Can dogs eat lychee juice?
Lychee juice, or litchi juice, is often made using just a few basic ingredients: lychee, sugar, ice and sometimes lemon juice.
Since there’s a good amount of added sugar, lychee juice is not suitable for dogs. Stick to fresh lychee!
Can dogs eat unripe lychee?
No, dogs should not eat unripe lychee.
Unripe lychee is not safe for either dogs or humans. This was discovered when for over two decades, children in a region of India suffered sudden seizures, lost consciousness, and died after eating lychee on an empty stomach.
A study suggested they were poisoned by the fruit. Urine samples found that two-thirds of the ill children showed evidence of exposure to toxins in lychee seeds, found in higher levels in unripe fruits.
Experts found that lychee seeds contain a toxin that deposits in the liver, which inhibits the body’s ability to produce glucose, causing low blood sugar that is dangerous and can even be fatal.
To be safe, only give your dog ripe lychee in moderation, and make sure your dog doesn’t eat lychee on an empty stomach. And of course, never allow them to eat the seeds.
You can tell if a lychee is unripe by reference to its color – unripe lychee is green in contrast to the reddish-brown of a ripe lychee fruit. If you aren’t sure whether or not a lychee is ripe, it’s best to avoid it altogether.
Can dogs eat unripe lychee and recover?
It depends. Your dog’s well-being will depend on how much lychee they consumed, as well as their baseline health, their size, age, and whether they consumed the seed or peel.
The best course of action to ensure that your dog emerges unscathed is to act fast and contact your vet, who is the best person to advise on the situation.
Remember, it’s best to keep lychee out of paw’s reach to minimize risk. When you discard lychee peel and seeds, be sure they’re inaccessible.
My dog ate unripe lychee: what should I do?

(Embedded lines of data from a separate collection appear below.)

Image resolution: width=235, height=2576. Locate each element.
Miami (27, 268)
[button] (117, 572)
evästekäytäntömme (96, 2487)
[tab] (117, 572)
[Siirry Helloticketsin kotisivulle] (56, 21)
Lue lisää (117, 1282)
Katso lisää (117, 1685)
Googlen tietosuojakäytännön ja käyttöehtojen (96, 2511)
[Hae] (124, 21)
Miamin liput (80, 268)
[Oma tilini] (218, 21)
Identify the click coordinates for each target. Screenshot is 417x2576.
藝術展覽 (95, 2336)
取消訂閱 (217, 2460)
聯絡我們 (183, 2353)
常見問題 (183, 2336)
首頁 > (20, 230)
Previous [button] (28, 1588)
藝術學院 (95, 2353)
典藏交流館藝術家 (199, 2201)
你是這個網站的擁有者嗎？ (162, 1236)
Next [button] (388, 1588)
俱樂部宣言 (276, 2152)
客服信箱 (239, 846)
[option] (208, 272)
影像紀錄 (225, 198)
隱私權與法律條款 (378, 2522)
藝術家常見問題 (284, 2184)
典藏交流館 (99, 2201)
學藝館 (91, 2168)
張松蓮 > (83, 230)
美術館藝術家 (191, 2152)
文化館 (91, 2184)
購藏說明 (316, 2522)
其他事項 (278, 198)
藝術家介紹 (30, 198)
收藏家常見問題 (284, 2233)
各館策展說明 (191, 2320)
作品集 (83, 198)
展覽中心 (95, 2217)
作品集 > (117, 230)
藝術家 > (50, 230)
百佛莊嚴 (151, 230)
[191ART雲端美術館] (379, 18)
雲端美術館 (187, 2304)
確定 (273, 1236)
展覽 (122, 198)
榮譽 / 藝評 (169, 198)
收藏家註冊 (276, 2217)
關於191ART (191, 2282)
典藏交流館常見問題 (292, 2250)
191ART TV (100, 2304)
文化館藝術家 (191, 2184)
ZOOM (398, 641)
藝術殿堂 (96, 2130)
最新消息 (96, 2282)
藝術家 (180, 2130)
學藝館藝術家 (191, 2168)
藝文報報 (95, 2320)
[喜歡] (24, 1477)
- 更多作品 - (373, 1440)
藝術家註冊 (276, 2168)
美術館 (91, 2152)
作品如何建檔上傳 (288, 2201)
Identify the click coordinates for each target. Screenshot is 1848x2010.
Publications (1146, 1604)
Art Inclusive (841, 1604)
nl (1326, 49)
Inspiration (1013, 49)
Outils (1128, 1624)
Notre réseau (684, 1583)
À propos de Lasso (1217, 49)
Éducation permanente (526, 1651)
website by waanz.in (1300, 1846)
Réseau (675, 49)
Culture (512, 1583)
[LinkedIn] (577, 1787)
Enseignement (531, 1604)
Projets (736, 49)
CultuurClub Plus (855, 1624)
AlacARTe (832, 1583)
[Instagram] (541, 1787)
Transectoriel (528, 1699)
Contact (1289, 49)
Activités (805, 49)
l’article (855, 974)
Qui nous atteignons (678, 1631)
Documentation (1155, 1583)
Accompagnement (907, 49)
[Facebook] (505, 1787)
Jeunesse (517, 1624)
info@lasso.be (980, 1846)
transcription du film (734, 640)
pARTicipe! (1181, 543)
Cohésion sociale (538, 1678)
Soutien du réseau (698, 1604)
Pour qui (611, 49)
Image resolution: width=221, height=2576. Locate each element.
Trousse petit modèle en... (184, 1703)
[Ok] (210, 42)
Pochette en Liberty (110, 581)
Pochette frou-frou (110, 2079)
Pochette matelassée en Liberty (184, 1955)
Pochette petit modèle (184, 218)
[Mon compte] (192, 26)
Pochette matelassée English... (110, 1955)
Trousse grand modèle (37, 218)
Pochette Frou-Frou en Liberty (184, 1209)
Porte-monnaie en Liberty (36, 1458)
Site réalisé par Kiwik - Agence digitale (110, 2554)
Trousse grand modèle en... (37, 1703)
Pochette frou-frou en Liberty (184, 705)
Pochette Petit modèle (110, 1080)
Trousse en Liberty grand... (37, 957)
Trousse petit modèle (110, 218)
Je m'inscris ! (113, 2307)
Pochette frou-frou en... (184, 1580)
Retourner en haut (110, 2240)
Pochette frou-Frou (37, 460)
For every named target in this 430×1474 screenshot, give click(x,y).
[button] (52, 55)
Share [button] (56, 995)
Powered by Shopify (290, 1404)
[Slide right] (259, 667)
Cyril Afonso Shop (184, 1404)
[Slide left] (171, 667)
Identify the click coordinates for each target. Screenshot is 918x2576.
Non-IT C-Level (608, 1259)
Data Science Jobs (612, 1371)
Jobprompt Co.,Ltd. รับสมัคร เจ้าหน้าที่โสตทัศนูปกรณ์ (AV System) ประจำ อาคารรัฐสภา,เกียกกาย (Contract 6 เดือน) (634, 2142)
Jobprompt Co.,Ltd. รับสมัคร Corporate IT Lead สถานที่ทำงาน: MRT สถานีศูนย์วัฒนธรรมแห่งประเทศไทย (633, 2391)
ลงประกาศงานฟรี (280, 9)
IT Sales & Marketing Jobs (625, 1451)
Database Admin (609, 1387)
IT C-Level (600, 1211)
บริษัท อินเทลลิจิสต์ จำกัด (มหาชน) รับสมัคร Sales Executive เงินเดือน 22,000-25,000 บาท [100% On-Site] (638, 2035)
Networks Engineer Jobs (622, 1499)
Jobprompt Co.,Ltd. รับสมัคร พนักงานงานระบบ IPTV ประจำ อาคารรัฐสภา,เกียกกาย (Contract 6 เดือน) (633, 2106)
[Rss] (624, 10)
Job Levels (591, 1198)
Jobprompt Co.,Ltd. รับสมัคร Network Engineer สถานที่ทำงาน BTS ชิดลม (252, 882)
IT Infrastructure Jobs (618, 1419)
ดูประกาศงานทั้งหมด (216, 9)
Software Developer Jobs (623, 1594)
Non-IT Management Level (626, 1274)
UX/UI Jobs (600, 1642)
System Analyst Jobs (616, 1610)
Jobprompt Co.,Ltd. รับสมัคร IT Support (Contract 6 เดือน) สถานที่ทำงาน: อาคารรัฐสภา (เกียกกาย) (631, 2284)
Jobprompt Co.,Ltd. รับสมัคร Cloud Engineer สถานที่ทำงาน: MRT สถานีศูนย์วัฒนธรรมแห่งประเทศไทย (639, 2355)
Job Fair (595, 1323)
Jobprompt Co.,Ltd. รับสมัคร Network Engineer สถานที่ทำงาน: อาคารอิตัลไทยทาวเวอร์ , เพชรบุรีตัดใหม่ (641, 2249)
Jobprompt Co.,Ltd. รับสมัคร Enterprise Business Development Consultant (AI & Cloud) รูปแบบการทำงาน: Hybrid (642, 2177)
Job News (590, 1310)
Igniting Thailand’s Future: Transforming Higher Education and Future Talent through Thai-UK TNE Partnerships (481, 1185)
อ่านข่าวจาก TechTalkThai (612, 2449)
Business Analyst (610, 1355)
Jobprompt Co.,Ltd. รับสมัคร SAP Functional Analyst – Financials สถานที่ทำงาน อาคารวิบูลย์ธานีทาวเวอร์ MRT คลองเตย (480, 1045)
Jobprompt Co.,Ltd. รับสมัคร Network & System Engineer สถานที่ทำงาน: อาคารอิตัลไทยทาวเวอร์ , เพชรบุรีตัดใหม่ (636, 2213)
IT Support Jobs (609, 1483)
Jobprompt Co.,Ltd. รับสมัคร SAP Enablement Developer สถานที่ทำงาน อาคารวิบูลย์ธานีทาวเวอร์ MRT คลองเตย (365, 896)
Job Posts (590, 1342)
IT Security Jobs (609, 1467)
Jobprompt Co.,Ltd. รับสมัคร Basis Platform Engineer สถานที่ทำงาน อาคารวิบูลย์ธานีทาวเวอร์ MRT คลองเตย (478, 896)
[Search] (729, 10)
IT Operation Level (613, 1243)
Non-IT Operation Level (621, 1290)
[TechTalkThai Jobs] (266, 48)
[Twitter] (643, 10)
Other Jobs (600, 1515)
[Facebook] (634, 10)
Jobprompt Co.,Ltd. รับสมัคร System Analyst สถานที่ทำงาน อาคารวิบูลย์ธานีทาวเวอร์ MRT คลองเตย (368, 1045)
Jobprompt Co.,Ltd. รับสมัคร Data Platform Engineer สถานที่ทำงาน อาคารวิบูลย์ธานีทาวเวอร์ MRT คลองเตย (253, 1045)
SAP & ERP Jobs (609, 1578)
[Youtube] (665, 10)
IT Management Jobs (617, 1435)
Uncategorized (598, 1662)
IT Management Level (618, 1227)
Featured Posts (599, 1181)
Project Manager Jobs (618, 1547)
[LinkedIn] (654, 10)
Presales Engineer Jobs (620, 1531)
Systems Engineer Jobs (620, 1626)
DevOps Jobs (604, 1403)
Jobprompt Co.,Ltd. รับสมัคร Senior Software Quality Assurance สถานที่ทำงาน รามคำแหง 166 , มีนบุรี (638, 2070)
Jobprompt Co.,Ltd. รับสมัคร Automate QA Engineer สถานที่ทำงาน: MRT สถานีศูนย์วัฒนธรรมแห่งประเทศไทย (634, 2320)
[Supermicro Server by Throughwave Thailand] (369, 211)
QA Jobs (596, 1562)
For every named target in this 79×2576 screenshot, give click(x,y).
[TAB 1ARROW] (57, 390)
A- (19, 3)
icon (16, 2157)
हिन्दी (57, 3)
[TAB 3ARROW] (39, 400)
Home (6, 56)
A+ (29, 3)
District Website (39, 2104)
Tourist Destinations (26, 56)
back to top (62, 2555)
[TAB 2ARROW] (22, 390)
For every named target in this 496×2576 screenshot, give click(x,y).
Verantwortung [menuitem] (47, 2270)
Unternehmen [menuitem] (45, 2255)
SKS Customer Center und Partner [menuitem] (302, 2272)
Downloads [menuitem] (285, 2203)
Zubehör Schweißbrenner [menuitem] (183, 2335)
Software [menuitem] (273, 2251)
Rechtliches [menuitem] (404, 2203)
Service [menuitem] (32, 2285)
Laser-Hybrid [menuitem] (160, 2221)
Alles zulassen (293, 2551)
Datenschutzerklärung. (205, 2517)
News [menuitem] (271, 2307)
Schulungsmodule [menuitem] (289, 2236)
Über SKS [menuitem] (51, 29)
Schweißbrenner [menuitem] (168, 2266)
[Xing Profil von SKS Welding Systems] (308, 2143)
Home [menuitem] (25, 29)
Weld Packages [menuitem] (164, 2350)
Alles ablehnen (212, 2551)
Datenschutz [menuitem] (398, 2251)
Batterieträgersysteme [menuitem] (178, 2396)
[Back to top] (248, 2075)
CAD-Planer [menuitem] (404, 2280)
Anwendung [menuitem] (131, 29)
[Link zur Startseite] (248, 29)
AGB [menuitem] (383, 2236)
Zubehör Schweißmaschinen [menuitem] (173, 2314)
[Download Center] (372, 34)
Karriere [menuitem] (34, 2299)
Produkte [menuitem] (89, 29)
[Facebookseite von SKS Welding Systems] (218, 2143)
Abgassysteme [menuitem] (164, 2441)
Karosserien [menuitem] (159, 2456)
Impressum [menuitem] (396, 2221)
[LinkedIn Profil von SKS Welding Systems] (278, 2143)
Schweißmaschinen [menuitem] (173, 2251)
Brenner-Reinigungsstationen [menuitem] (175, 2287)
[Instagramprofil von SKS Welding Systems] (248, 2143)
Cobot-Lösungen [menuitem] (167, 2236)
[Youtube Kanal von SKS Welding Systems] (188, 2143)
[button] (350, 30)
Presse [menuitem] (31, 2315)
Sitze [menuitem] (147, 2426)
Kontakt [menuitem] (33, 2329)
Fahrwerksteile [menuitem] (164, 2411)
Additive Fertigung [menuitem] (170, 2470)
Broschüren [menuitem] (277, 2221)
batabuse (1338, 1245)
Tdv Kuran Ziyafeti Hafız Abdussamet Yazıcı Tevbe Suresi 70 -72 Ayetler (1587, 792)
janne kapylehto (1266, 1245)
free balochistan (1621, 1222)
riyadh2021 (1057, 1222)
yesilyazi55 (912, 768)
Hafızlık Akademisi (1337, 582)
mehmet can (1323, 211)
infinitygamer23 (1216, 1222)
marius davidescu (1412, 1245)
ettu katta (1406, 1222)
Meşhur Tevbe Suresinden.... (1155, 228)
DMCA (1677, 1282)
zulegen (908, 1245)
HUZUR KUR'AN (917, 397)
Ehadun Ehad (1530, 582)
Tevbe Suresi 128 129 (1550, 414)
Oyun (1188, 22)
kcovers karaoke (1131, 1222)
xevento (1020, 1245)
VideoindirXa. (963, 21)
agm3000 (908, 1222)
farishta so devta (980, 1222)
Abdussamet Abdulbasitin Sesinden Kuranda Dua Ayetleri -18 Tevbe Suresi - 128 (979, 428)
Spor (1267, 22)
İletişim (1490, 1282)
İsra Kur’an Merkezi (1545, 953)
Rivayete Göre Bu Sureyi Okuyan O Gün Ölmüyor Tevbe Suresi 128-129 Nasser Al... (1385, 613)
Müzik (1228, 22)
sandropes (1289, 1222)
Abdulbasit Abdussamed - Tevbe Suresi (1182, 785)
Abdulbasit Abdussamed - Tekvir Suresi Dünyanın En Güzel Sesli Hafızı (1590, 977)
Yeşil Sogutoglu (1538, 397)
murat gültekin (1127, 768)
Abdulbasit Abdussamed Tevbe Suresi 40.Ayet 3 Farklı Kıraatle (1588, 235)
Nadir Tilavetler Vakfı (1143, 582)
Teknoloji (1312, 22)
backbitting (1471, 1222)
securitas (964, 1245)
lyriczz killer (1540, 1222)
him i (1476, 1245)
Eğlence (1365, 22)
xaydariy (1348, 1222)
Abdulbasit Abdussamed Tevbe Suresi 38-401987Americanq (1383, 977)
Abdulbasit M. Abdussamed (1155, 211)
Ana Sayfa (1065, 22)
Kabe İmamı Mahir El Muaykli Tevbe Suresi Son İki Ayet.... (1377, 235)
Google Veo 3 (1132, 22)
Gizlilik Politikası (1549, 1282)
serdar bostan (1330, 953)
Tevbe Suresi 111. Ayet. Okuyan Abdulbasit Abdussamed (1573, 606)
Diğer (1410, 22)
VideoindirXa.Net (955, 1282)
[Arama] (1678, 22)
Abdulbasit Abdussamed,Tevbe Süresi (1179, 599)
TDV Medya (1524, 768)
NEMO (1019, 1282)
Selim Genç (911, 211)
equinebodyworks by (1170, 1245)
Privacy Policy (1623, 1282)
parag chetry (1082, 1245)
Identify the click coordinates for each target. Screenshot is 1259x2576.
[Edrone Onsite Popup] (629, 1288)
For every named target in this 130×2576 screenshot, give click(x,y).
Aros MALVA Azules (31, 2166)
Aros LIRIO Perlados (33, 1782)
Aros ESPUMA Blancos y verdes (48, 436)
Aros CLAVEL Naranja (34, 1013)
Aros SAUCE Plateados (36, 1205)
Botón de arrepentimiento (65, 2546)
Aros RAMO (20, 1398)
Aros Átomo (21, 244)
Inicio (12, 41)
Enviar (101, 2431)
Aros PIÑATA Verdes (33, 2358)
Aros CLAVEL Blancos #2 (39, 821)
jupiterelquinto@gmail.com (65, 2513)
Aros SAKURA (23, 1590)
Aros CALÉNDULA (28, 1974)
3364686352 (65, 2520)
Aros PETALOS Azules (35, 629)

If your dog has eaten unripe lychee, or a lychee seed, act quickly. Contact your veterinarian immediately. Your vet may request that you bring in your dog to induce vomiting and prevent any fatal issues, especially if your dog is small or a puppy.
What symptoms should I look out for if my dog eats unripe lychee?
If your dog eats unripe lychee, or lychee seeds, call your vet.
Symptoms to watch out for include:
- Stomach cramps
- Muscle spasms
- Dark urine
How to feed a dog lychee:
If you’ve never introduced lychee’s sweet, aromatic flesh to your dog, they’re in for a real treat, literally! Just be sure to give your dog a very small amount to start, and to feed it to them slowly.
Keep an eye on your dog and watch for any sort of adverse reaction.
When in doubt, ask your veterinarian before adding anything, including lychee, to your dog’s diet. Most dogs won’t have a negative reaction to lychee, if they’re fed the fruit correctly, but it’s better to be safe than sorry.
When preparing the lychee, do the following steps:
- Wash: Rinse the outside of the lychee fruit to remove any dirt and debris.
- Peel: Remove the lychee skin. Be sure to compost it and keep it out of paw’s reach.
- Cut and remove the seed: Cut the lychee in half and remove the seed. Again, be sure to discard it in a place that your dog can’t access. The seed and peel can be harmful to your dog, so they should be totally out of reach.
- Remove the flesh: The white flesh of a lychee is roughly the size of a ping-pong ball. Cut the white flesh into small pieces so they don’t become a choking hazard for your dog.
Serve the refreshing and sweet fruit to your dog, and watch them enjoy!
If you’re looking for additional ways to add lychee to your dog’s diet, try one of these ideas. Your dog will thank you for it.
- Juice it: Lychee juice is a refreshing, tasty snack. Liquify your lychee, add water, and let your dog have a lick or two. You can also freeze the juice to make popsicles, or add it to smoothies.
- Food Topper: Liven up any meal with lychee as a food topper. It’s a simple way to serve your dog lychee – sprinkle bite sized pieces in their food dish.
- Puréed: Puréeing lychee will make it easy for senior dogs, and those with few teeth, to eat. It’ll also make mixing the sweet treat with other foods – like yogurt or dog kibble – easy. Try it in a Kong!